◆ **WHAT YOU WILL DO**
Print, exactly and with no pictures, the line containing "Viewport: 1389px width, 868px height." and each line after it to the end of the entries below.

◆ **AVAILABLE DATA**

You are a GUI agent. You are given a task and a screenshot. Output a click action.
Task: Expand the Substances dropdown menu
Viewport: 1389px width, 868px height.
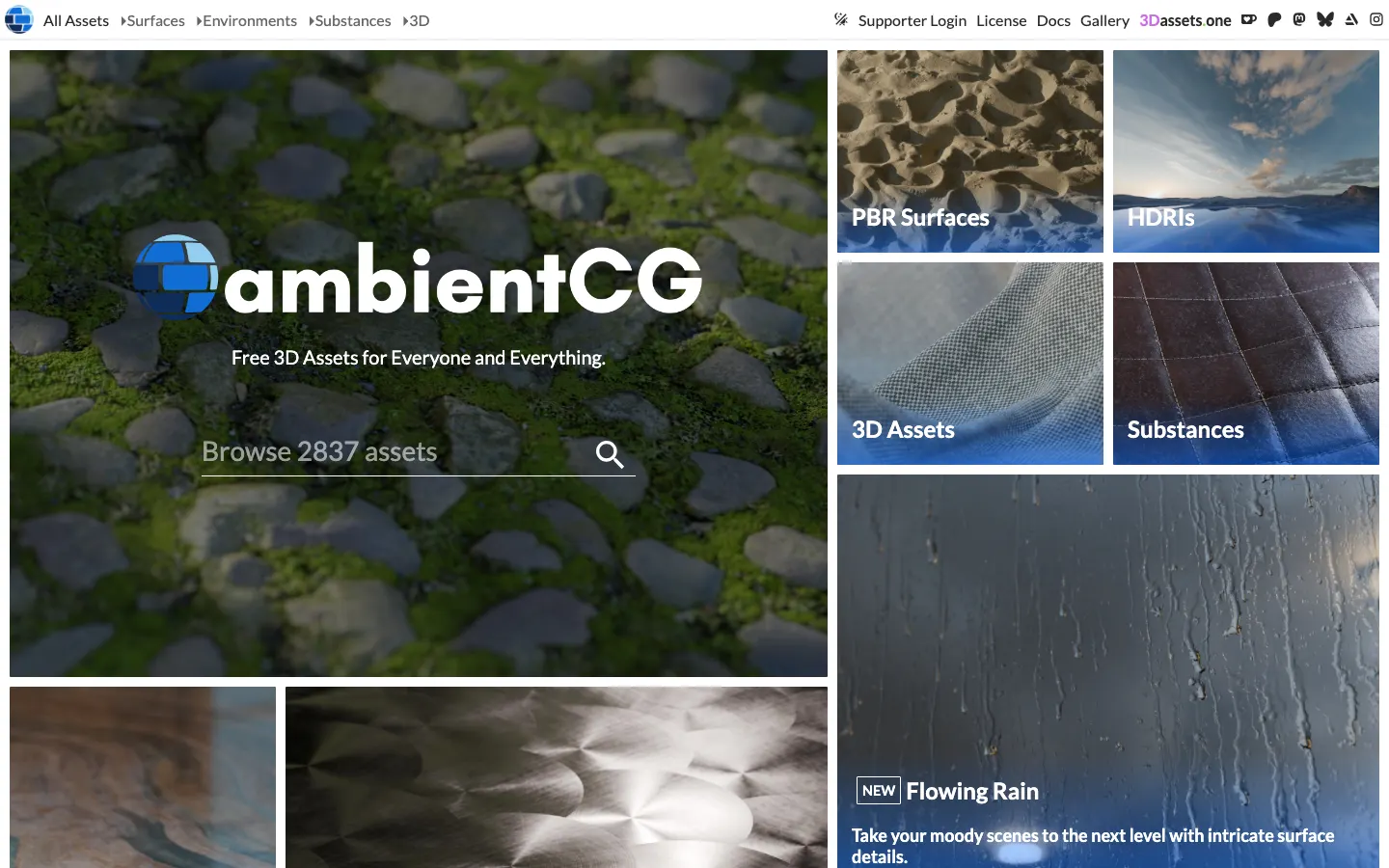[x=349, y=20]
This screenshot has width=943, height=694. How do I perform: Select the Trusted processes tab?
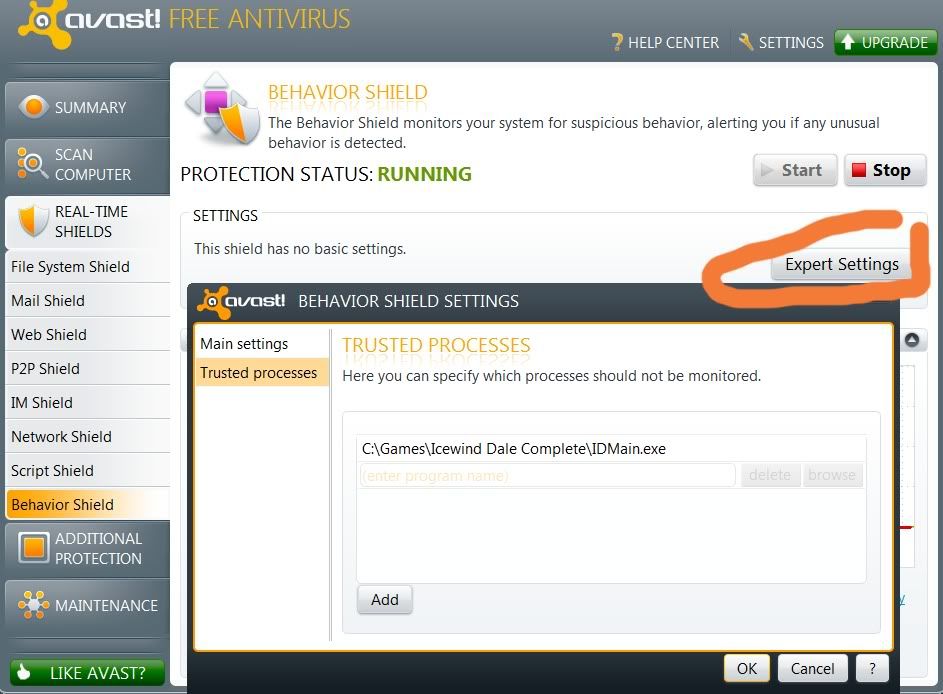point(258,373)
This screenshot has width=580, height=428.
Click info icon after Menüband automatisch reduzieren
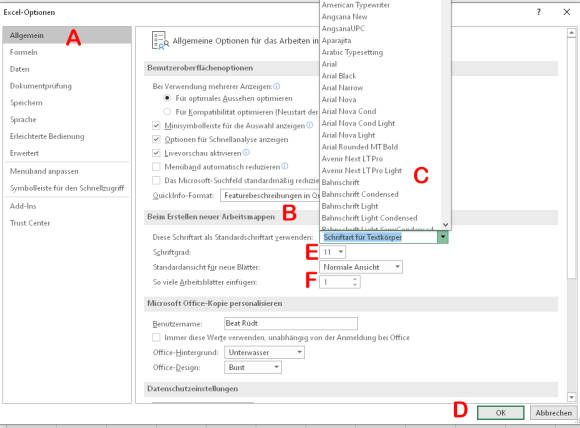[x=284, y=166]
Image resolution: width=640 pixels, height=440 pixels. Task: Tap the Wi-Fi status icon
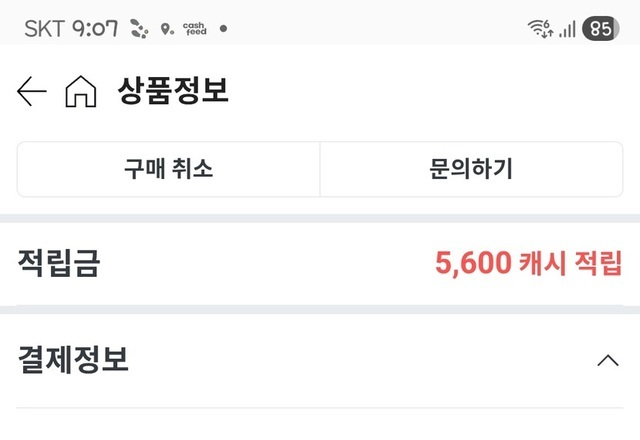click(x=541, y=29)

◆ **RESULT OF THE TASK**
Viewport: 1389px width, 868px height.
[x=349, y=20]
This screenshot has width=943, height=694. How do I perform: Select the Trusted processes tab?
point(258,373)
This screenshot has width=580, height=428.
Click info icon after Menüband automatisch reduzieren
[x=284, y=166]
Image resolution: width=640 pixels, height=440 pixels. Task: Tap the Wi-Fi status icon
click(x=541, y=29)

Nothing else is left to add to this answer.